Finally got the chance to ride with both my new 1500/26 Wilma and the Piko 3 on the helmet. This is a killer combination. The Piko beam fits "in" the Wilma beam and the 2:1 ratio is correct. The Piko beam adds to but gets absorbed by the Wilma beam so it turns into a nice 2250 lumen light when going straight ahead.
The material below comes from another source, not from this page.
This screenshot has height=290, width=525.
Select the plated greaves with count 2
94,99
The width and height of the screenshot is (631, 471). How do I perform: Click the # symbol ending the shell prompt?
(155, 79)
Since the beamshot thing would not be useful anymore, if you were to ride down the middle of a two lane highway, this beam with both of these lights on would light up the about 3/4 of the roadway with a bright as daylight light and the spill would cover out to the white lines on the side an a little beyond. I'm recovering from a (^&$*#$# knee injury, so I have to take it easy but down hill on a road bike at 30mph is not a problem at all. There is a bit of the contrast issue with having both a headlight and a bar light knocking out some of the depth enhancing shadows, but it's a pretty darn good light set up.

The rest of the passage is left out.